Analysis of Heap Performance in Different OSs The heap is the primary storage for variable-sized memory blocks in modern operating systems and virtual machines. Allocating a slice of bytes in the heap and then releasing it back is a time-consuming operation, requiring several hundred CPU cycles. However, the exact number of cycles it takes to allocate and free memory chunks in different virtual machines and OSs remains unclear. We suggest studying this subject, performing experiments on a sufficiently large number of testing platforms, summarizing and analyzing the results, and then publishing a research paper. Such an analysis might assist creators of programming languages and compilers in making better design decisions.
Encapsulation Strategy in Design Patterns In object-oriented programming, many design patterns are recommended for use. It’s commonly believed that if programmers adhere to these patterns in their code, the code quality will improve due to clearer design. We hypothesize that most design patterns emphasize the encapsulation of behaviors rather than data. In other words, the objects participating in design patterns are typically “dataless” objects. We propose studying this subject through a Systematic Literature Review (SLR) of existing literature on design patterns, aiming to either confirm or refute our hypothesis. The results of our research might be useful for compiler and programming language designers, prompting them to treat objects differently if they are dataless.

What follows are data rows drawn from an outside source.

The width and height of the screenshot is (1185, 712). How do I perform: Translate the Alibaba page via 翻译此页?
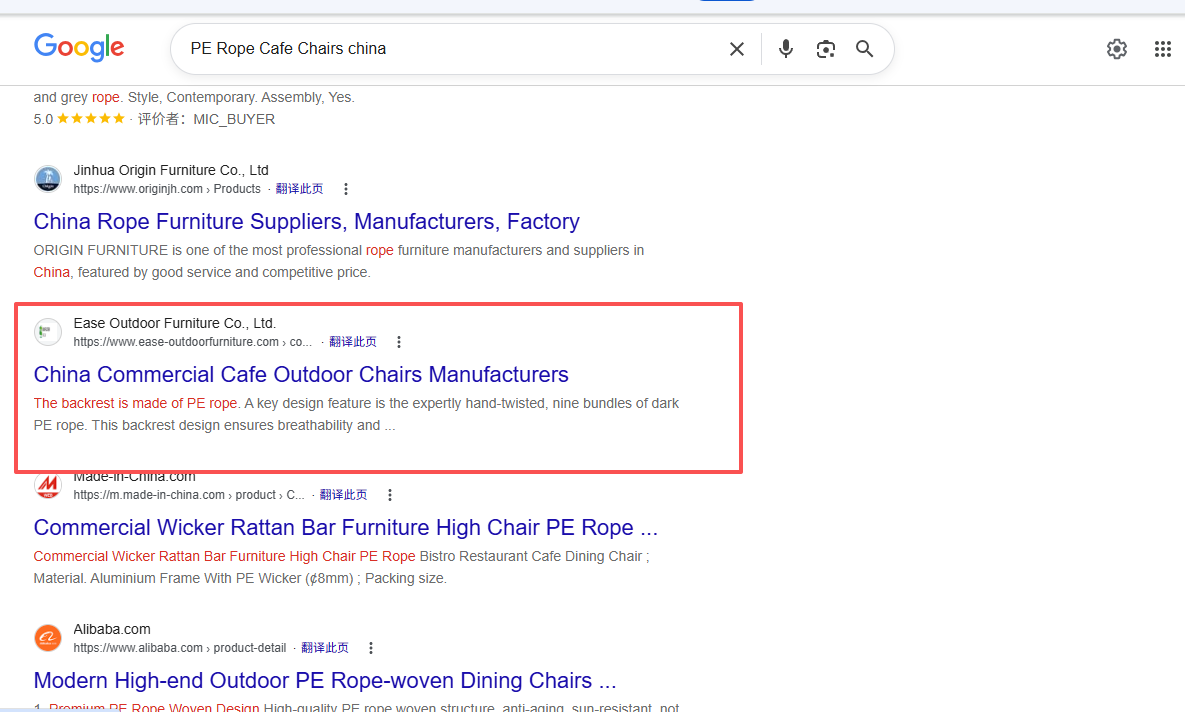pos(325,648)
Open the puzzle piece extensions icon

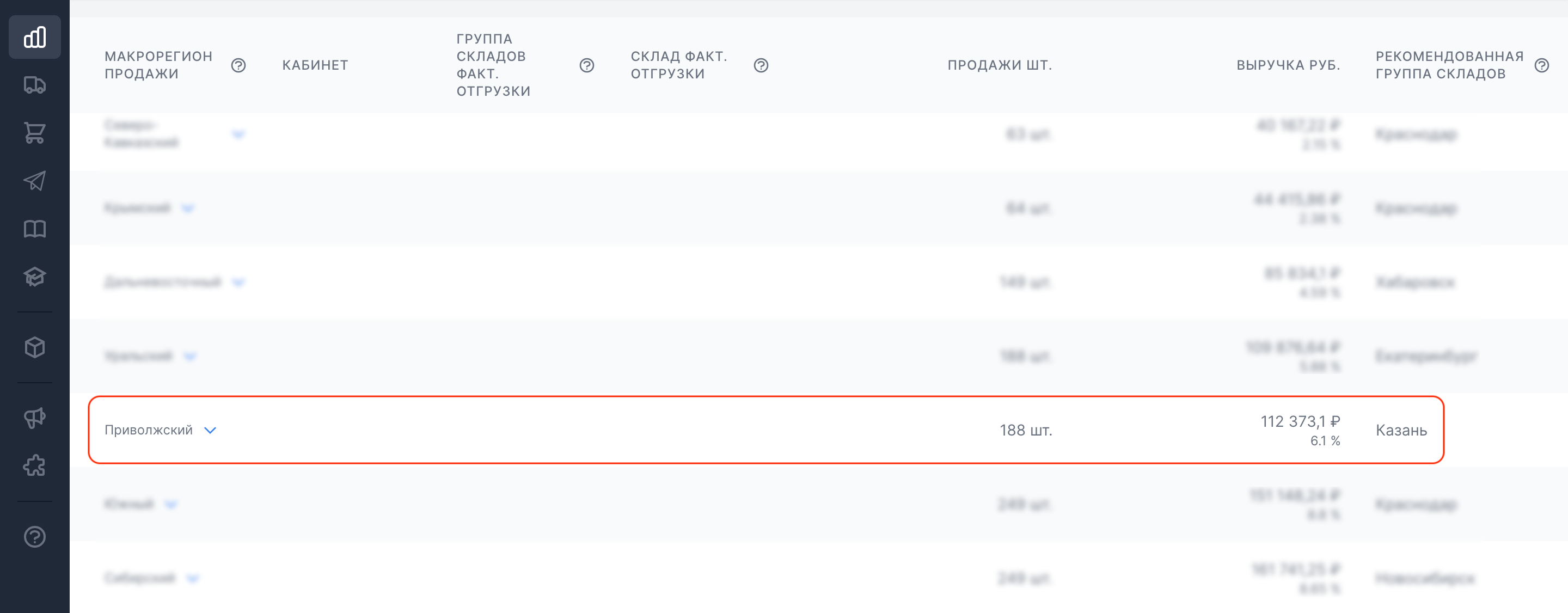click(x=35, y=465)

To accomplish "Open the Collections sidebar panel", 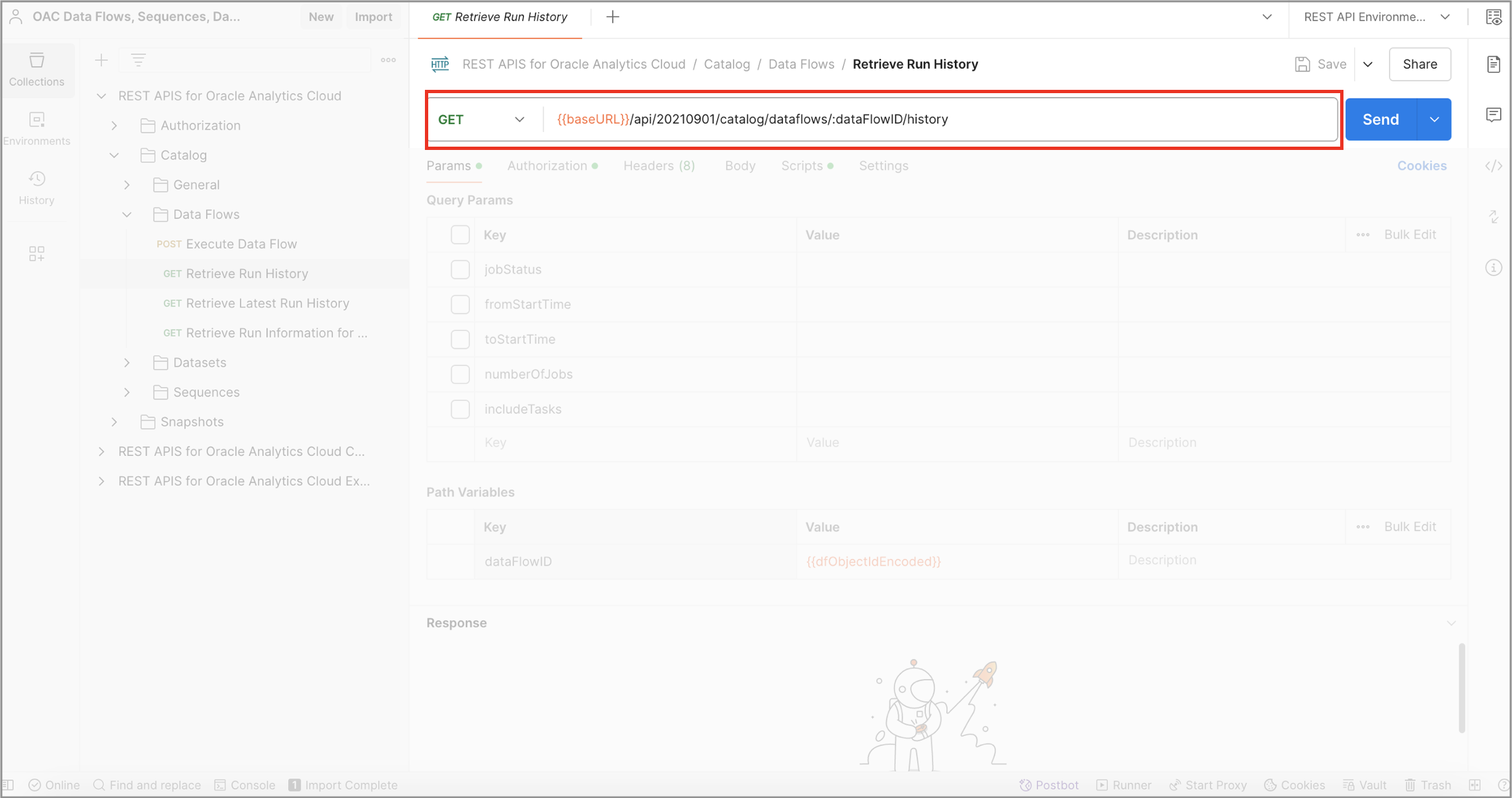I will click(x=36, y=70).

Study Programmers’ Preferences for Object Extensions In object-oriented programming, additional functionality can be added to classes using inheritance, decoration, composition, or by simply expanding existing classes with new code or methods. It is commonly believed that most programmers, especially those with over 10 years of practical coding experience, prefer decoration or composition, as these methods typically result in superior design. To validate this assumption, we propose conducting a survey among a sizeable group of programmers. We’ll present them with various code snippets and ask them to choose a method for modifications. The findings from our research might offer insights to designers of new programming languages about programmers’ perceptions of OOP.
Cost of OOP in Different Languages Earlier studies by various researchers and practitioners have indicated that object-oriented programming features, such as encapsulation and polymorphism, are more performance-intensive compared to their procedural counterparts (like static methods and global variables). However, a direct comparison between programming languages has not been undertaken. We propose such a comparison to determine in which object-oriented programming language programmers incur the highest performance cost for using the object paradigm. The results of this research might assist other researchers in better understanding the practical usability of object-oriented programming.
A few more topics you can find in objectionary/ideas repository, they are all related to EOLANG.
You may also pick one of our open source projects, and extend it with a new feature, presenting this work as engineering+science:
- rultor (Java, Docker, AWS, XSL)
- qulice (Java, AST, XML)
- takes (Java, HTTP)
- cactoos (Java)
- jpeek (Java, XSL)
- zold (Ruby)
- micromap (Rust)
In each of them, there are over a hundred unresolved issues and pull requests. I can help you figure our how to formulate your coding contribution such that it would look like a diploma work.